PAGE
During the second session, on November 8th, 1963, a document entitled De Catholicorum habitudine ad non christianos et maxime ad Judaeos (Text B) was distributed as a part of chapter 4 of De Oecumenismo. The text was brief and highlighted topics which were previously discussed during the meeting held by Bea with Jewish leaders: the unique place of Judaism among other religions, Jewish roots of Christianity and Jewishness of the Virgin Mary and Apostles. Moreover, it rejected the Jewish responsibility for deicide and the view that they are cursed by God.[56] Unfortunately, it was not discussed as such during the session; howeverreferences were made to it during the discussion of the three first chapters of De Oecumenismo and while presenting the general report, Cardinal Cicognani made positive comments on the love of the Holy Scriptures uniting Jews and Christians.

DATA PROVIDED
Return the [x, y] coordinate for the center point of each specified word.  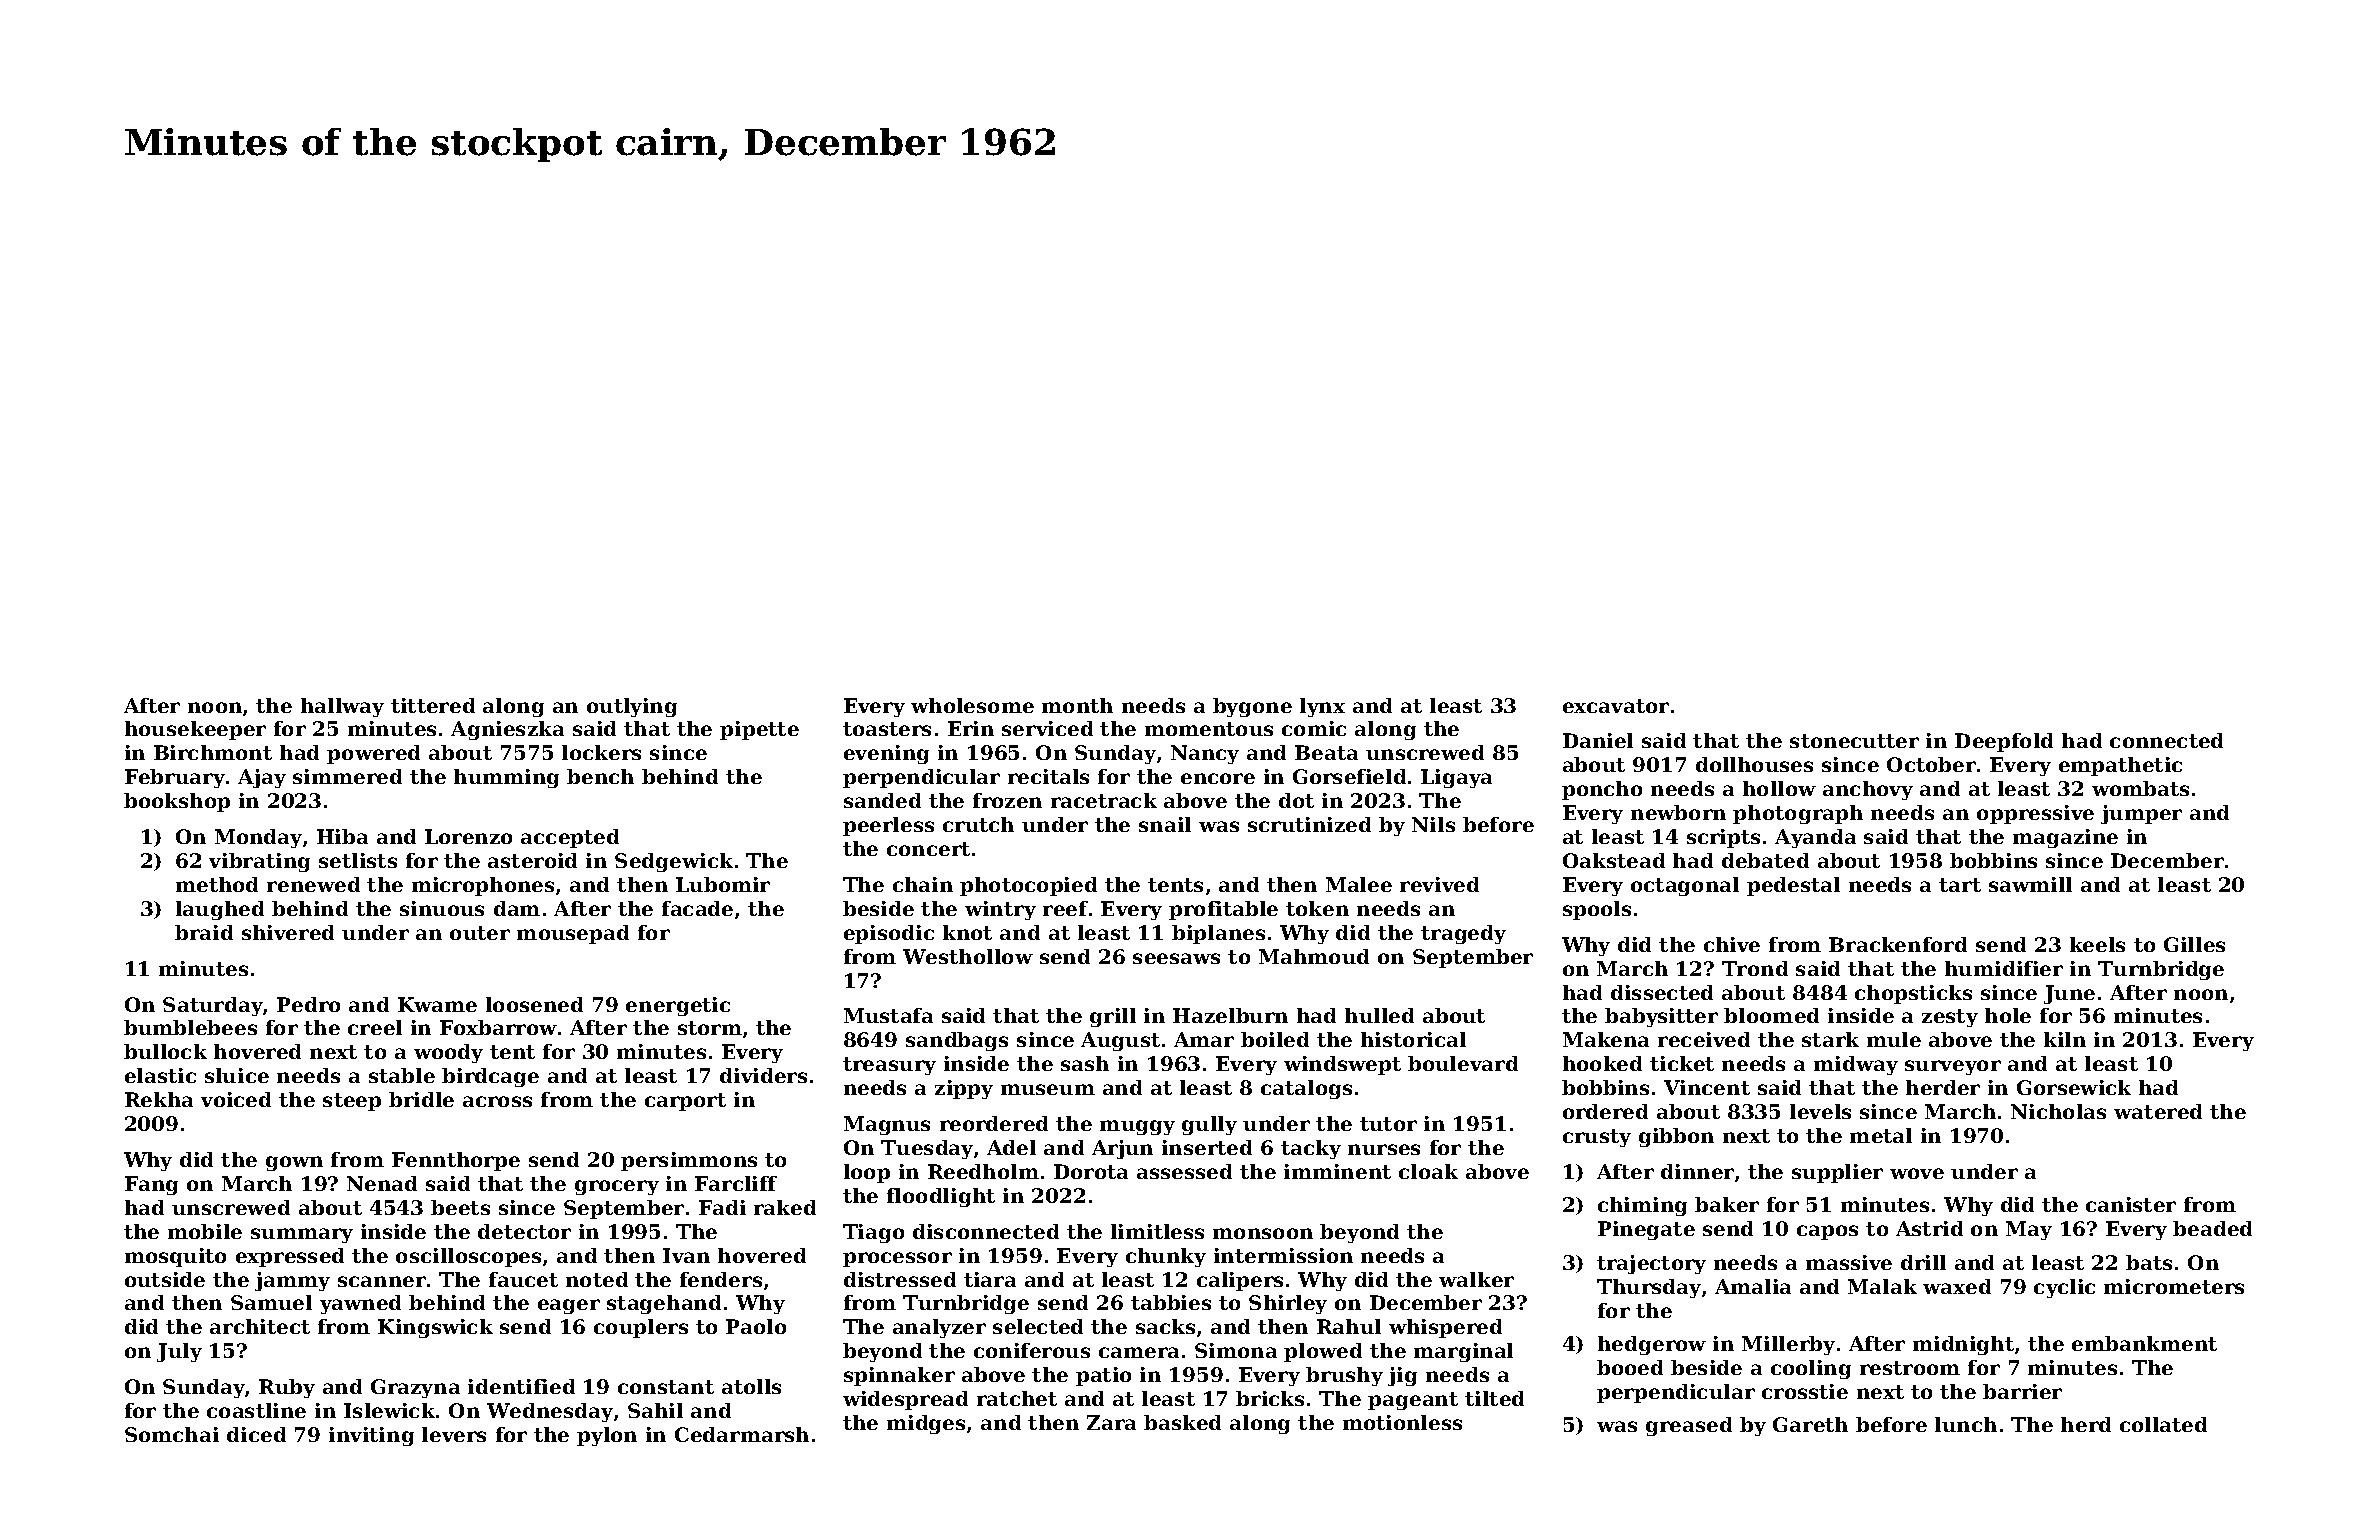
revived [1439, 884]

TO BE DONE
From the passage about the 1963 council session above, copy the words from "During the second" to "Jews and Christians.".

SOLUTION FOR THIS EXERCISE
During the second session, on November 8th, 1963, a document entitled De Catholicorum habitudine ad non christianos et maxime ad Judaeos (Text B) was distributed as a part of chapter 4 of De Oecumenismo. The text was brief and highlighted topics which were previously discussed during the meeting held by Bea with Jewish leaders: the unique place of Judaism among other religions, Jewish roots of Christianity and Jewishness of the Virgin Mary and Apostles. Moreover, it rejected the Jewish responsibility for deicide and the view that they are cursed by God.[56] Unfortunately, it was not discussed as such during the session; howeverreferences were made to it during the discussion of the three first chapters of De Oecumenismo and while presenting the general report, Cardinal Cicognani made positive comments on the love of the Holy Scriptures uniting Jews and Christians.